> To do: Stop after the line with "Click the CNBC"; until then, please copy every line of the records word for word from the first.

────────────────────

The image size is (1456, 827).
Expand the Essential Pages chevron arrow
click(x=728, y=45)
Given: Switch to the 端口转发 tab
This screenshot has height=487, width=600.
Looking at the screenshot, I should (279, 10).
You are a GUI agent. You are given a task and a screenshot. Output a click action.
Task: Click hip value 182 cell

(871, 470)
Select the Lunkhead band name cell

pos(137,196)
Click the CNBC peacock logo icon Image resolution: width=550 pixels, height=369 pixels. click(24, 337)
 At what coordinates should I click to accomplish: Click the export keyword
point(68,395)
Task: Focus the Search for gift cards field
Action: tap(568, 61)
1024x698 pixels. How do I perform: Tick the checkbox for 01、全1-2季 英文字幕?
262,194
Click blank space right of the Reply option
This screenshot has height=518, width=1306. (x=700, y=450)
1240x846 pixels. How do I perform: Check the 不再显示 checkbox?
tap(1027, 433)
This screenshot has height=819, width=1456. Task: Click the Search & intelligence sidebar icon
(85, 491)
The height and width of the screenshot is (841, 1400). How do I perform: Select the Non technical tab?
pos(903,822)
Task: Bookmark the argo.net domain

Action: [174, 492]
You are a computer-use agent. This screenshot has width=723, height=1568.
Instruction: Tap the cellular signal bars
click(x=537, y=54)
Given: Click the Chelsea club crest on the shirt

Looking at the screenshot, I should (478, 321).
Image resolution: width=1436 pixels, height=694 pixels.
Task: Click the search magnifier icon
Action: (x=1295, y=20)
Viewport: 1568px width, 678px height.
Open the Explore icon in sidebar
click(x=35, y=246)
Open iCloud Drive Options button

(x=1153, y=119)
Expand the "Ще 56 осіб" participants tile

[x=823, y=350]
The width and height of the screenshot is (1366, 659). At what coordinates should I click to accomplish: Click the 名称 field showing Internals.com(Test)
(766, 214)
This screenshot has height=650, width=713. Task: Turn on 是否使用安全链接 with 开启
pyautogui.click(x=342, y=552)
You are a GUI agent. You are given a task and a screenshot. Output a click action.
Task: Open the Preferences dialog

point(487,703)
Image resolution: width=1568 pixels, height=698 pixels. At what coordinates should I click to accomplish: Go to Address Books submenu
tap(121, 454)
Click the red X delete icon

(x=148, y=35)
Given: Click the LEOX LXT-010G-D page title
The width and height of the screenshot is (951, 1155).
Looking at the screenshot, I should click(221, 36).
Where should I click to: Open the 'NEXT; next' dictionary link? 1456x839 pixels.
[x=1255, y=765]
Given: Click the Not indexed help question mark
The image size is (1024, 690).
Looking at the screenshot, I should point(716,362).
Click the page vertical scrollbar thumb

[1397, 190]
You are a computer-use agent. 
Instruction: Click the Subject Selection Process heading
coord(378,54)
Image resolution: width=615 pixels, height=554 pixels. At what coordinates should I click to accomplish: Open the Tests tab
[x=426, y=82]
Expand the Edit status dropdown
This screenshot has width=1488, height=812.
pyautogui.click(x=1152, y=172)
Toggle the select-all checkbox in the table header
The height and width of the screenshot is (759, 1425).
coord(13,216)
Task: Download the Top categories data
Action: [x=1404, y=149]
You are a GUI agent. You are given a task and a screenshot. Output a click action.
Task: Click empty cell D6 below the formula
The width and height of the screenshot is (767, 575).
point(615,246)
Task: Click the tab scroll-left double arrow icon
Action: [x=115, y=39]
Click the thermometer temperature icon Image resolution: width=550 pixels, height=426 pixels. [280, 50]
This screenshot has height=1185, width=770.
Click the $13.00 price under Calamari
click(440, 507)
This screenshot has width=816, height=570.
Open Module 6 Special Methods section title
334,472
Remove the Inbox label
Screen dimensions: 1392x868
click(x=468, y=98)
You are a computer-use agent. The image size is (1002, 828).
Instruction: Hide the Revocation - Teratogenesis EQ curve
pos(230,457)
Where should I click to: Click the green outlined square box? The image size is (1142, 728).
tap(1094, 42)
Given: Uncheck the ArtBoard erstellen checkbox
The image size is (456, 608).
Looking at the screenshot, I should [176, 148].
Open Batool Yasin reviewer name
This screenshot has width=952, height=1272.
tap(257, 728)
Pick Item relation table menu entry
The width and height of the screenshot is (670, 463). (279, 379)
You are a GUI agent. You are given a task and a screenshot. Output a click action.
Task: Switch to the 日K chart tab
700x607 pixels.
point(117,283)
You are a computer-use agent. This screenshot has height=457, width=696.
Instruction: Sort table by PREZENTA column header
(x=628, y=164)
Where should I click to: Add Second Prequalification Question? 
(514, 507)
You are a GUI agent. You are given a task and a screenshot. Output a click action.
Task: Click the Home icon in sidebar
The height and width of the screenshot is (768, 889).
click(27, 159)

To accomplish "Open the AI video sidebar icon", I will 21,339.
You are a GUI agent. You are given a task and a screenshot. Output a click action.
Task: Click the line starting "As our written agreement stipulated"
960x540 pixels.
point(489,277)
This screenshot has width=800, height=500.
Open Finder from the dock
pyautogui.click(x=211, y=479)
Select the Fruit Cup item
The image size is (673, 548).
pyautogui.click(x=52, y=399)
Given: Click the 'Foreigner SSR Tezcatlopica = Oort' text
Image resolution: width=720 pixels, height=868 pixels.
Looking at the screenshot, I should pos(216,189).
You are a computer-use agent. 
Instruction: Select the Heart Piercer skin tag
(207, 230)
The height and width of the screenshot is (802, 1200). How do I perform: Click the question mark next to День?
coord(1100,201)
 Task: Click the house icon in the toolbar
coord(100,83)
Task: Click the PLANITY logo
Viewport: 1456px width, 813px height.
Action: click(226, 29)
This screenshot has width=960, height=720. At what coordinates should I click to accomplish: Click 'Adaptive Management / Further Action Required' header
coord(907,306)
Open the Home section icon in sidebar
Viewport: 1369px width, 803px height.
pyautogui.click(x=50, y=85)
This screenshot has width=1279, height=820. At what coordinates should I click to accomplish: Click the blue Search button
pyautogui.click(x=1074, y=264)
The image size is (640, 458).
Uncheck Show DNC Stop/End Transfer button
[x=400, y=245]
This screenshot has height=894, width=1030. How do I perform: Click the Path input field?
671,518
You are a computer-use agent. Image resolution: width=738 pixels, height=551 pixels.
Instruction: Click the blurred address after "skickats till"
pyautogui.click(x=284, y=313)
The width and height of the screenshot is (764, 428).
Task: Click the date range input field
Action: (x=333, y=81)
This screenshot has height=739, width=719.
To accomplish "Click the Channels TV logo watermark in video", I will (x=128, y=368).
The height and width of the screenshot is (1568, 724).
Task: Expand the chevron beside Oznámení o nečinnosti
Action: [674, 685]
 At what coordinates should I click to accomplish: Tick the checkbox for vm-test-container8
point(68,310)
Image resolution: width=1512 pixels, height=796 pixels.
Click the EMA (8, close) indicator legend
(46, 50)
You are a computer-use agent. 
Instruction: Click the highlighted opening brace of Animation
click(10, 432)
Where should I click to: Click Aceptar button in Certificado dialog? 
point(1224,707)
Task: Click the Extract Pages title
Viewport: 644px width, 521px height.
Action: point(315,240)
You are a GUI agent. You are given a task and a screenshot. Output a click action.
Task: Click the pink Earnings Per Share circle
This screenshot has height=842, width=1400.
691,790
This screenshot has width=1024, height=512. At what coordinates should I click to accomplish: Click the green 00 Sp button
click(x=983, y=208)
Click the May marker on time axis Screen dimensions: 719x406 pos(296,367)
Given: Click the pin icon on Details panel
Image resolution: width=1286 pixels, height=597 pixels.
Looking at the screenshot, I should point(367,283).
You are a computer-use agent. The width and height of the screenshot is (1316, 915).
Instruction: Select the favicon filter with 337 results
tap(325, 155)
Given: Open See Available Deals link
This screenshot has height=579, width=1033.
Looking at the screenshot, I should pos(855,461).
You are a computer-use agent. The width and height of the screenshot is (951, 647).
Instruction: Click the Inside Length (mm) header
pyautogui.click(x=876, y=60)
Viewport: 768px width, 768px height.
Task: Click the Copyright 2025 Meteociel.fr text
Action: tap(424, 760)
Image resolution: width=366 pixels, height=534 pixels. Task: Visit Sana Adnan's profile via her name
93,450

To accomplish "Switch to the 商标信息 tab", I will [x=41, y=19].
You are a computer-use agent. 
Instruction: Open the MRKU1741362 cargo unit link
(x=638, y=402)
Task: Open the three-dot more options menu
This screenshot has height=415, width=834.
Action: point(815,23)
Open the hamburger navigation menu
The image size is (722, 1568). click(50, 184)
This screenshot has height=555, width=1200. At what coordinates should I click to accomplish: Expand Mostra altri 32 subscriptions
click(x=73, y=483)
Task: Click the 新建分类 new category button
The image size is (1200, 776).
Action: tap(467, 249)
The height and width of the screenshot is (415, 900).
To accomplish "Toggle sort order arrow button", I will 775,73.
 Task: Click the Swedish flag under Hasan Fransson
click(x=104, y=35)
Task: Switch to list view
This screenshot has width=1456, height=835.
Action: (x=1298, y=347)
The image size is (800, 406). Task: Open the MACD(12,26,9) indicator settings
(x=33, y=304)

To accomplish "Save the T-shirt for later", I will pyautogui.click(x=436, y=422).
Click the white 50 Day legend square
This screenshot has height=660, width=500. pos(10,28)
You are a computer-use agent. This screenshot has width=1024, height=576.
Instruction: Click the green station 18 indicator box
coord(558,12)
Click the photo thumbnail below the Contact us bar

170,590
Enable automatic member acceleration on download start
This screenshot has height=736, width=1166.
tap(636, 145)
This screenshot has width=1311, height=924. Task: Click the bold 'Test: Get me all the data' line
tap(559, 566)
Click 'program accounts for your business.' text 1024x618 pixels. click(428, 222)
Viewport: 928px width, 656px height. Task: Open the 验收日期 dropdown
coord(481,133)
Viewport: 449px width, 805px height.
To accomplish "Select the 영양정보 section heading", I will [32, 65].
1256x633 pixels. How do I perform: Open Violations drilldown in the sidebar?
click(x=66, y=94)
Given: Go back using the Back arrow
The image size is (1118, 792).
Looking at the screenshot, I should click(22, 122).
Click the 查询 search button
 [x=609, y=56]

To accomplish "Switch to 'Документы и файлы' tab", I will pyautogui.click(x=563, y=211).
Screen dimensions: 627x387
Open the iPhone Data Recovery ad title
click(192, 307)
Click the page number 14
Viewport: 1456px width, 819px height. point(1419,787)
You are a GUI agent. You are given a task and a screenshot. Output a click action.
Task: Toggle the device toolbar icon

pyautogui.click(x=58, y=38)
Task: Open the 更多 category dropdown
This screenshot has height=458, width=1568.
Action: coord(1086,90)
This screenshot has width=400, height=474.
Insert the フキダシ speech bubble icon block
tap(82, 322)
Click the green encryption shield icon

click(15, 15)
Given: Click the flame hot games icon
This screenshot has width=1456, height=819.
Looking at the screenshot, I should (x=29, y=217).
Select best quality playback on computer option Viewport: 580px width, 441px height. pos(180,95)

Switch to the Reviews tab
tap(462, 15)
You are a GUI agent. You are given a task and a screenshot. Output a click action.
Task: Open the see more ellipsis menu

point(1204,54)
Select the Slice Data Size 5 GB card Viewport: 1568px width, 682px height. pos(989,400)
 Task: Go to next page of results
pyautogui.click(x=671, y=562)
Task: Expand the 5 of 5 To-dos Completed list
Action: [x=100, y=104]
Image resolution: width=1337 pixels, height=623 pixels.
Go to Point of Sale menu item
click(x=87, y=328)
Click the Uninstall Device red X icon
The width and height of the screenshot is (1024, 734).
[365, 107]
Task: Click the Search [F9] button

────────────────────

> Response for this exercise:
The image size is (1456, 827).
Expand the Essential Pages chevron arrow
click(x=728, y=45)
Given: Switch to the 端口转发 tab
This screenshot has height=487, width=600.
Looking at the screenshot, I should (279, 10).
You are a GUI agent. You are given a task and a screenshot. Output a click action.
Task: Click hip value 182 cell

(871, 470)
Select the Lunkhead band name cell

pos(137,196)
Click the CNBC peacock logo icon Image resolution: width=550 pixels, height=369 pixels. click(24, 337)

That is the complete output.